Cauchy, en s'exerçant à bien des reprises sur la théorie de la lumière, a montré sous une forme nouvelle toutes les ressources de son esprit d'invention, et la théorie créée par Fresnel lui doit de véritables progrès; bien souvent, il ne faut nullement s'en étonner sur de tels sujets, on le voit, il est vrai, tâtonner, revenir sur ses assertions, et changer avec grand profit pour la science le principe de ses méthodes.

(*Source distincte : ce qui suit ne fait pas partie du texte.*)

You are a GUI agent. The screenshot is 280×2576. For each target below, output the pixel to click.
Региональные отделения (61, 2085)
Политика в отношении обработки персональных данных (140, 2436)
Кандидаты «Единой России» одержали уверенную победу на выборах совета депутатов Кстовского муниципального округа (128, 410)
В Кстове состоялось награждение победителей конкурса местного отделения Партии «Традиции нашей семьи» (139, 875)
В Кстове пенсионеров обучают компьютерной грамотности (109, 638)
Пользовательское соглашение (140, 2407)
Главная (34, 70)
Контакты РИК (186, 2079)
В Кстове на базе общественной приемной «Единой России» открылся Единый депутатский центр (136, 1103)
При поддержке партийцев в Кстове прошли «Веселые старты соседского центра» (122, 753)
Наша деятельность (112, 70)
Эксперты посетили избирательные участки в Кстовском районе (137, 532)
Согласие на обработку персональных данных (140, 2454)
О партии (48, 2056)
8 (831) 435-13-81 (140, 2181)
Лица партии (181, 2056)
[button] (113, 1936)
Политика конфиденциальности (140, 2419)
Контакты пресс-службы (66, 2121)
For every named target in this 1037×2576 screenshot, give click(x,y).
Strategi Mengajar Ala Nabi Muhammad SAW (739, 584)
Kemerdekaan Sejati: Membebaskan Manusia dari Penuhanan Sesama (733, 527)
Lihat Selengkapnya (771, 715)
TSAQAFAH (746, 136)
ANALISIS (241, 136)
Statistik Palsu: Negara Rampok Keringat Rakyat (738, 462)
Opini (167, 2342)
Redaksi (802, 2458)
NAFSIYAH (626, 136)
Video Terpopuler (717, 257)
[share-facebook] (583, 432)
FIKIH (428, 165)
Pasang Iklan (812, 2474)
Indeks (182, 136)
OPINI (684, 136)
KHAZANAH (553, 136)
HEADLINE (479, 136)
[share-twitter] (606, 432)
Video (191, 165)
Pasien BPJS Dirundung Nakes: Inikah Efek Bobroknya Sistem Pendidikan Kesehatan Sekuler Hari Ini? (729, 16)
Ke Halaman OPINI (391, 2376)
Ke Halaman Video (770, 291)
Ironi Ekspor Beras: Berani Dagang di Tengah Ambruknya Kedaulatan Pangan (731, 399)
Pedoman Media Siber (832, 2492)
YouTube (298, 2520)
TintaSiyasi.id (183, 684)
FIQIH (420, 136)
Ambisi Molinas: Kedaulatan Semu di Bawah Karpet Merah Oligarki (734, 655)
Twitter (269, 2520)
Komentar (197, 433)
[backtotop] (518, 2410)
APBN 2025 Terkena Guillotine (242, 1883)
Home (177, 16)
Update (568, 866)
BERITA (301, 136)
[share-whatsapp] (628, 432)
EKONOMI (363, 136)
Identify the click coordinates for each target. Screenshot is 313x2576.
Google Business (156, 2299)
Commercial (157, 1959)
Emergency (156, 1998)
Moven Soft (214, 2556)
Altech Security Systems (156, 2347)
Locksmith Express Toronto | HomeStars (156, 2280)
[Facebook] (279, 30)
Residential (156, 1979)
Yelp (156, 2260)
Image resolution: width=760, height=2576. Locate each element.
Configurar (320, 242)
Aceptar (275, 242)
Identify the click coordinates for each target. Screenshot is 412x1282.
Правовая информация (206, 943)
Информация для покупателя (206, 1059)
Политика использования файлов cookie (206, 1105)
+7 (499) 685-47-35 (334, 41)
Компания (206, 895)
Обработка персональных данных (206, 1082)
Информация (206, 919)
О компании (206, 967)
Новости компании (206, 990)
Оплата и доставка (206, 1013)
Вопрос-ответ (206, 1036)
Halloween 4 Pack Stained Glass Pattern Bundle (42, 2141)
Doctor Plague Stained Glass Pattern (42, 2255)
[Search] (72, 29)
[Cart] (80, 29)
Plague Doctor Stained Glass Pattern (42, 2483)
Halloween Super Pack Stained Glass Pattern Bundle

Cauchy, par exemple, affirmait, au début de ses recherches, que les vibrations de la lumière polarisée sont dans le plan même de polarisation, auquel peu de temps après i les suppose perpendiculaires, pour renoncer plus tard à cette hypothèse et revenir à sa première assertion, qui est celle de Fresnel; on retrouve les mêmes incertitudes et les mêmes variations relativement à la densité variable de l'éther dans les divers milieux, et, chaque fois qu'une opinion est adoptée, elle est présentée comme certaine et rigoureusement démontrée. Quoi qu'il en soit, les résultats énoncés par Cauchy sur la réflexion, la double réfraction et la polarisation des rayons réfléchis et transmis par un corps cristallisé d'une manière quelconque, sont justement placés par les phy

siciens au nombre des lois les plus complexes et les plus nettes à la fois que leur fournisse l'analyse mathématique; susceptibles, par leur précision, d'être vérifiés expérimentalement, ils ont trouvé dans les belles recherches de M. Jamin une confirmation éclatante. De telles rencontres sont dignes d'admiration; il ne faut pas toutefois en exagérer la portée, et l'on doit, au point de vue mathématique, apporter de nombreuses restrictions à la rigueur des démonstrations. Cauchy, après avoir établi les équations différentielles du mouvement d'un système de molécules qu'il assimilait à l'éther, avait commencé par en chercher l'intégrale générale en assignant à la fonction inconnue la forme d'une intégrale définie quadruple. Les analystes seuls pouvaient apprécier, dans ce résultat qui devait renfermer implicitement la science entière, le mérite d'une grande difficulté vaincue; mais c'est souvent ne rien voir que de tout voir à la fois; dans cette belle formule les lois physiques du phénomène restent tellement cachées, qu'on ne peut, jusqu'ici, concevoir aucun espoir de les en dégager. Cauchy n'a pas tenté une si grande entreprise. Non-seulement l'intégrale générale, mais les équations différentielles du mouvement ne jouent aucun rôle dans ses recherches, où plus d'une hypothèse arbitrairement acceptée sépare les principes de leurs conséquences. Après avoir défini ce qu'il nomme un mouvement simple, Cauchy, par une conséquence naturelle, donne le nom de rayon simple à celui qui résulte d'un tel mouvement de l'éther. Il admet ensuite, comme l'avaient fait avant lui Mac Culloch et Neumann, qu'un rayon simple tombant sur la surface qui sépare deux milieux peut donner naissance, dans le cas le plus général, à deux rayons réfléchis et à deux rayons réfractés, qui sont comme lui des rayons simples. Tout cela étant admis sans démonstration, Cauchy utilise habilement les conditions qui doivent être remplies à la surface pour déterminer les constantes et parvenir aux formules précises que l'expérience a heureusement confirmées, et qu'il applique à tous les rayons sans aucune restriction.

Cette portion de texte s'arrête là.